Le gouvernement va adapter sa campagne de communication afin de réaliser des « frappes chirurgicales » dans les zones orange ou rouge et les clusters. En Guyane, où l'épidémie est plus vive qu'en métropole, le gouvernement a fait envoyer aux opérateurs un SMS incitant à télécharger l'app. Une nouvelle campagne promotionnelle plus large pourrait avoir lieu à la rentrée.
Même si l'épidémie régresse actuellement dans l'ensemble du pays, StopCovid va continuer d'évoluer. La feuille de route prévoit des « améliorations techniques » grâce aux remontées du terrain. Le projet d'objet connecté pour les personnes n'ayant pas de smartphone est toujours d'actualité et toujours en plein développement.

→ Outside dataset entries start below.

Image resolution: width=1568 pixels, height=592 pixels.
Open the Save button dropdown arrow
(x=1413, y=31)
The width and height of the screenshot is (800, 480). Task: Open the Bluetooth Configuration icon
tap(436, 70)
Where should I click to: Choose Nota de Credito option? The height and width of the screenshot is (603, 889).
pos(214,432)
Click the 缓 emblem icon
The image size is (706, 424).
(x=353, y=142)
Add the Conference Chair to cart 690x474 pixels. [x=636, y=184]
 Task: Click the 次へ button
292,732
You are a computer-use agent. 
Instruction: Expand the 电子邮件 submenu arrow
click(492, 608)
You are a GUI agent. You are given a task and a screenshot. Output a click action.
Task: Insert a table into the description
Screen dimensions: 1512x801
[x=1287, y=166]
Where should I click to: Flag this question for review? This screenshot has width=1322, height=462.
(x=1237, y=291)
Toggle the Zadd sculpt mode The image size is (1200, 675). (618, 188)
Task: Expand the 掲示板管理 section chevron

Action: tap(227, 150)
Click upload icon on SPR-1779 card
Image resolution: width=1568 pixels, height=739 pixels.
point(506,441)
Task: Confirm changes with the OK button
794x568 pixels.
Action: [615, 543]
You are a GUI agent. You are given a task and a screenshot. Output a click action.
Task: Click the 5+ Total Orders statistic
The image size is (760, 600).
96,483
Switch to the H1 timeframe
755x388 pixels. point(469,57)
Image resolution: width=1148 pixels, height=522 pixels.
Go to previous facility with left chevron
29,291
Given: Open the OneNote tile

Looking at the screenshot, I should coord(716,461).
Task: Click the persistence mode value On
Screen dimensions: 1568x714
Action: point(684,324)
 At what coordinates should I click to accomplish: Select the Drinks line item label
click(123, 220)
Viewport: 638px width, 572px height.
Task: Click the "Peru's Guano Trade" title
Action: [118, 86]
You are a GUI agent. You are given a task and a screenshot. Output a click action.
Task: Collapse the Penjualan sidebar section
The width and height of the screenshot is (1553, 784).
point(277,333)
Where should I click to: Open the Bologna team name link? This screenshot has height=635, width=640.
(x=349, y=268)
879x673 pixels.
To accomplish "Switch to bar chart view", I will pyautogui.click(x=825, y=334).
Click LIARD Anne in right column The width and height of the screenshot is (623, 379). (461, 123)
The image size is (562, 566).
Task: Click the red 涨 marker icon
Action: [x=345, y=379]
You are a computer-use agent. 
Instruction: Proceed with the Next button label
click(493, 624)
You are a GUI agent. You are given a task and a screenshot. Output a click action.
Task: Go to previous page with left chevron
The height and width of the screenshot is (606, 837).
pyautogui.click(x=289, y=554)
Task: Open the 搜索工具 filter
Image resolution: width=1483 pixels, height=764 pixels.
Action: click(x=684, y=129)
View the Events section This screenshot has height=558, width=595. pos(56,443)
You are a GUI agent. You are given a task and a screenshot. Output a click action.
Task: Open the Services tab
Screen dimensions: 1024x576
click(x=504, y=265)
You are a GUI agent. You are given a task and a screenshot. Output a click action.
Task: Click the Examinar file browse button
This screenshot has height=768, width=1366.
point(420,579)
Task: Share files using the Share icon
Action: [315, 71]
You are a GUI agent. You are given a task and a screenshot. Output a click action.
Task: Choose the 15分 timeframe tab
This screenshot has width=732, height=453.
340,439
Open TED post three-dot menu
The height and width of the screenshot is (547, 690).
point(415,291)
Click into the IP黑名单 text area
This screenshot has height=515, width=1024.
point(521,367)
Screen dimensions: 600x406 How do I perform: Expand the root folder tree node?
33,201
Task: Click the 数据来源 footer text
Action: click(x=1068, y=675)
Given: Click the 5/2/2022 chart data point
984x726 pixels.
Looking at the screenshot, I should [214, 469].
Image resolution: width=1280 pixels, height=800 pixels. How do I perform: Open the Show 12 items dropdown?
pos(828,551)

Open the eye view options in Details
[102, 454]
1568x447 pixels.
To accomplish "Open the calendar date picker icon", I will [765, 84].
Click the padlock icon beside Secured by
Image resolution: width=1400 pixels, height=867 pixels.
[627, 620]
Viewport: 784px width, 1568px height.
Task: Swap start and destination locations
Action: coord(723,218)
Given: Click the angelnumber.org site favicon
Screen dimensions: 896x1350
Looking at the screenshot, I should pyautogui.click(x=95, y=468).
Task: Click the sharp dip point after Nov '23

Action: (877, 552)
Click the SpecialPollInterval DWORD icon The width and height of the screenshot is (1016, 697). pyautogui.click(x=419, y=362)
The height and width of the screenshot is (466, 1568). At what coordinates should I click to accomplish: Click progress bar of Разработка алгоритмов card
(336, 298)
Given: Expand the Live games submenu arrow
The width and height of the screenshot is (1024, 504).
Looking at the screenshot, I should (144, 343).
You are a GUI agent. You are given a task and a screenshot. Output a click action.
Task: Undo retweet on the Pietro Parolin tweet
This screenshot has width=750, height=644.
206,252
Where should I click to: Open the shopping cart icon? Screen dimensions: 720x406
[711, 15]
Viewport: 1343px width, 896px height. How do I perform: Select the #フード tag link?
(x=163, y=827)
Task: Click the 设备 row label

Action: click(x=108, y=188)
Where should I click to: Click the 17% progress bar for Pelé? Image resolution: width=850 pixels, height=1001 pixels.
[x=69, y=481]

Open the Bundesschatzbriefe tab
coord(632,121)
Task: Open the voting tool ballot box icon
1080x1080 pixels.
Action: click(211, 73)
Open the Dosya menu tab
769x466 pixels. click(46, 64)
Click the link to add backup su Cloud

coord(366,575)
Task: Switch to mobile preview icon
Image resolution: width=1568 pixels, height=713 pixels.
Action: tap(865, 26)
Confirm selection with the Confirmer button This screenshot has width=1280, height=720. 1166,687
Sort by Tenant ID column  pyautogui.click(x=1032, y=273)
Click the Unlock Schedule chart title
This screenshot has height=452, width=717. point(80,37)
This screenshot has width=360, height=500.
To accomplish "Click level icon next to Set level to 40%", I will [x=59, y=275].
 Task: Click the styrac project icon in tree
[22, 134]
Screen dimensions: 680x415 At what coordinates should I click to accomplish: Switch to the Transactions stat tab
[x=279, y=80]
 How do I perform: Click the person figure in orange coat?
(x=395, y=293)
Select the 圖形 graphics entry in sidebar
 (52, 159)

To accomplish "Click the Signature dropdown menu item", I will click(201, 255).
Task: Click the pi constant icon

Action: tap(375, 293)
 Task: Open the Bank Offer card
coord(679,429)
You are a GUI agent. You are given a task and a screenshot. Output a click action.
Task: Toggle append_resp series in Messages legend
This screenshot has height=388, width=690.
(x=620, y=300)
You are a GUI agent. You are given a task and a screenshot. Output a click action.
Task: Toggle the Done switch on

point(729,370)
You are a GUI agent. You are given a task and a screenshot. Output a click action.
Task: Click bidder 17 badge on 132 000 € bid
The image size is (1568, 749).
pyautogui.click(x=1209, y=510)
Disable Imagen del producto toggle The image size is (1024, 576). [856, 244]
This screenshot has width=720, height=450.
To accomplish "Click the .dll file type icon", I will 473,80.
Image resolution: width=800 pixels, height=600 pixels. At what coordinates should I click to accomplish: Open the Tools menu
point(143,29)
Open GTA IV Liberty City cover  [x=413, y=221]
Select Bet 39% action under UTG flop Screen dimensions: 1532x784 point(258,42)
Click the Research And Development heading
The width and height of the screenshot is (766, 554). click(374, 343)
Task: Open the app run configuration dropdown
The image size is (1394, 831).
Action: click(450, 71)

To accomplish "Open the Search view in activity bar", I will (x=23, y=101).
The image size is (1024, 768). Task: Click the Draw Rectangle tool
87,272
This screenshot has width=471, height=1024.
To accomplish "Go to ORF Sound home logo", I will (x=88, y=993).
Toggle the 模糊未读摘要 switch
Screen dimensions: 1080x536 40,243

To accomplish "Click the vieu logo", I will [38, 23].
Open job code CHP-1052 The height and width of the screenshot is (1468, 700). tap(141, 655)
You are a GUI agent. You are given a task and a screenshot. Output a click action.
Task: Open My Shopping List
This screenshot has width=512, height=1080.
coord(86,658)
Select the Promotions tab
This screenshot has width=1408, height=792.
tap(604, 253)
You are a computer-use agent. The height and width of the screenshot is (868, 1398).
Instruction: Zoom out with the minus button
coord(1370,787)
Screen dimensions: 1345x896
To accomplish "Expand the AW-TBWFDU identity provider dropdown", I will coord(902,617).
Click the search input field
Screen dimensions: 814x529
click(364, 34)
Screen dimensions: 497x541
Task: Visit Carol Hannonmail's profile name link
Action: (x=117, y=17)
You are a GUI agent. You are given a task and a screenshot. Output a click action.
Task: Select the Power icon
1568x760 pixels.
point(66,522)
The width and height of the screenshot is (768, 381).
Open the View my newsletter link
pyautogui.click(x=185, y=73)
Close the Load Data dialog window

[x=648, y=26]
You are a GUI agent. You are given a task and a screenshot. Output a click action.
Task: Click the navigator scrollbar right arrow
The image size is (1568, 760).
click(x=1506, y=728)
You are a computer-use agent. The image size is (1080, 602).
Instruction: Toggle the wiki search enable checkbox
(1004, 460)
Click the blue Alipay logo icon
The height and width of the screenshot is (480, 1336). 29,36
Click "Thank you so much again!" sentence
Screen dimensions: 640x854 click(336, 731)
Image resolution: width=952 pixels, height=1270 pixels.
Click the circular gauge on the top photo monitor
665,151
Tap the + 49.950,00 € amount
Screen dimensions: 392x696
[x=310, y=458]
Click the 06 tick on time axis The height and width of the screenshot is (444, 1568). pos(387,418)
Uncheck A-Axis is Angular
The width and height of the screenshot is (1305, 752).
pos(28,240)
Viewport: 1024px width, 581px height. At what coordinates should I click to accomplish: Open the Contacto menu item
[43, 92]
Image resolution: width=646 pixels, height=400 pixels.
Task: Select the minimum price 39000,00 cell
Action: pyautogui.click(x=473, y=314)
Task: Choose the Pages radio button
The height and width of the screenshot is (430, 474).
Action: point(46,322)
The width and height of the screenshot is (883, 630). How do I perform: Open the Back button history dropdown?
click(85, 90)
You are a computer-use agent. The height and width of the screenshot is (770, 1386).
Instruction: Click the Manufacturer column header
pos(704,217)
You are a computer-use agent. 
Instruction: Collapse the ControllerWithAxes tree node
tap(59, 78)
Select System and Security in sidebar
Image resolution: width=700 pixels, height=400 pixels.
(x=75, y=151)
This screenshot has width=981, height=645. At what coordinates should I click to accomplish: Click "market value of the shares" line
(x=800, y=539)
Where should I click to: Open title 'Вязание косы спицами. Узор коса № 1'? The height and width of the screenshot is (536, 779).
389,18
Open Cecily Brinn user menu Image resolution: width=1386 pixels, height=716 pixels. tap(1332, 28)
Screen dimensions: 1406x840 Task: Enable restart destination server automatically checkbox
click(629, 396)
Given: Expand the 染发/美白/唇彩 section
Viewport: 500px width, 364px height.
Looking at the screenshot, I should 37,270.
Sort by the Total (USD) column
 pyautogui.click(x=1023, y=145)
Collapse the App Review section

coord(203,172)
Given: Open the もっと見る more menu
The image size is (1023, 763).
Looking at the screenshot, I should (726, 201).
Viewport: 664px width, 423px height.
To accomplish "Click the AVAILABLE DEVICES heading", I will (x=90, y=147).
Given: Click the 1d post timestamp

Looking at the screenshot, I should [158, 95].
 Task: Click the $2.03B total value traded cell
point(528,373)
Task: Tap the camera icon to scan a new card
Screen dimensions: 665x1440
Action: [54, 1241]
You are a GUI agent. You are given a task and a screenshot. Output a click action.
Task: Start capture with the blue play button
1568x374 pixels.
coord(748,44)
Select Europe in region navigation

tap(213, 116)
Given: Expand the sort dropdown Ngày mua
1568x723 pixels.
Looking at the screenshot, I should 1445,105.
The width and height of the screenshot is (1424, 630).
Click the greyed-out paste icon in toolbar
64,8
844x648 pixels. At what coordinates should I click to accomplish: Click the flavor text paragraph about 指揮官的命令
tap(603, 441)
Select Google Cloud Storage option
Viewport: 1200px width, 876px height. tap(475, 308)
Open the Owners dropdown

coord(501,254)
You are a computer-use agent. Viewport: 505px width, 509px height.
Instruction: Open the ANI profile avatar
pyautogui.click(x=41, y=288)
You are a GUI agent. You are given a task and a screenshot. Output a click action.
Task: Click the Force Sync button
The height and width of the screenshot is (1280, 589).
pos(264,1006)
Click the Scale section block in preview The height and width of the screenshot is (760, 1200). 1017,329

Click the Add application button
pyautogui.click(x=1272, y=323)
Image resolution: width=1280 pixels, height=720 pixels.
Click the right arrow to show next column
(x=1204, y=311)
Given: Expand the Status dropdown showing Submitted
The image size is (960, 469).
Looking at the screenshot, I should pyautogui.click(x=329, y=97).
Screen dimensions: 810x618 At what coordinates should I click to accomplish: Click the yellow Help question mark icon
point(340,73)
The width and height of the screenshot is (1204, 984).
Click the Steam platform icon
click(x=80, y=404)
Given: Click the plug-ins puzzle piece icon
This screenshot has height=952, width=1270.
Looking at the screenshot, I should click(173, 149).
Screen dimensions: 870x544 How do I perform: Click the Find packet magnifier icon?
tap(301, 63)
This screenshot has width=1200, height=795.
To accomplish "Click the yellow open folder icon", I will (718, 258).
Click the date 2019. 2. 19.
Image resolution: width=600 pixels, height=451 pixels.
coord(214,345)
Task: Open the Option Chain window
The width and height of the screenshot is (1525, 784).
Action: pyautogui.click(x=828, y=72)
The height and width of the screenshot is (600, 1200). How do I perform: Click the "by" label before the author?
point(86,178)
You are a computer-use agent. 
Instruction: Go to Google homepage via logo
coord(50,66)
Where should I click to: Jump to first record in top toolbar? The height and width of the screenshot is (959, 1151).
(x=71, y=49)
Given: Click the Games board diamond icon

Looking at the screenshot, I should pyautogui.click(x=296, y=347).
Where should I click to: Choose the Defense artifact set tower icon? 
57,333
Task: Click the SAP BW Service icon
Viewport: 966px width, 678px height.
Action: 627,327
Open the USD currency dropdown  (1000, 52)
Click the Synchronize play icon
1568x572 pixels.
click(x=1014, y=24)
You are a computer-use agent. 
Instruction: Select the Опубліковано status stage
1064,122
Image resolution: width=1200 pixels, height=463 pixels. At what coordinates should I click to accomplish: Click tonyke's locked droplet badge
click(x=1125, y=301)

La version 1.1, qui sera disponible le 25 juin, intégrera un CAPTCHA « souverain » développé par Orange en remplacement du CAPTCHA de Google.
Une autre évolution à venir va répondre à une critique sur la confidentialité de l'application. Un chercheur a assuré que StopCovid remontait plus d'informations qu'elle ne le devrait : c'est l'ensemble des contacts rencontrés durant les 14 derniers jours qui sont enregistrés et transférés au serveur le cas échéant.
Bien que Cédric O ait parlé d'une « incompréhension » sur le nombre de données remontées et assuré que ce fonctionnement n'avait rien de mystérieux, un filtre va être mis en place dans une prochaine version. Ainsi, ne seront pas transmis au serveur les contacts trop éloignés ou trop courts.
L'INRIA, qui pilote le projet, continue par ailleurs de travailler à l'interopérabilité de l'application. Cédric O concède un « regret » à ce sujet, que les applications européennes ne soient pas interopérables à ce stade. Mais il n'en démord pas sur le choix de la France de faire une application « souveraine », ne s'appuyant pas sur l'API proposée par Apple et Google, quand bien même cela complique singulièrement la compatibilité de StopCovid avec les apps des pays voisins.
En dépit de ce regret, Cédric O juge que la non-interopérabilité des apps européennes a une « incidence limitée » et enjoint les Français à télécharger les applications locales s'ils se rendent en vacances à l'étranger cet été.
Coût de StopCovid
Enfin, cette conférence de presse qui aura duré près de deux heures était le moment pour détailler le coût de StopCovid.
Tous les acteurs ayant participé à la création de l'app ont travaillé bénévolement jusqu'au 2 juin, son jour de lancement. À compter de cette date, l'application va coûter chaque mois 40 000 € en hébergement et 40 000 à 80 000 € en maintenance et développement. Ces sommes seront réparties entre Outscale, Capgemini (qui a proposé de travailler bénévolement jusqu'à fin août) et Lunabee.
Cédric O n'a pas manqué de faire remarquer que le coût de StopCovid était sans commune mesure avec son équivalent allemand, qui a coûté 20 millions d'euros. Mais il a prévenu que s'il y avait une seconde vague, la facture augmenterait sans doute.
Plusieurs résultats d'examens sont attendus au sujet de StopCovid : la CNIL inspecte en ce moment le fonctionnement de l'app et le parquet national financier a reçu un signalement sur un soupçon de favoritisme dans l'octroi à une filiale de Dassault Systèmes du contrat de maintenance.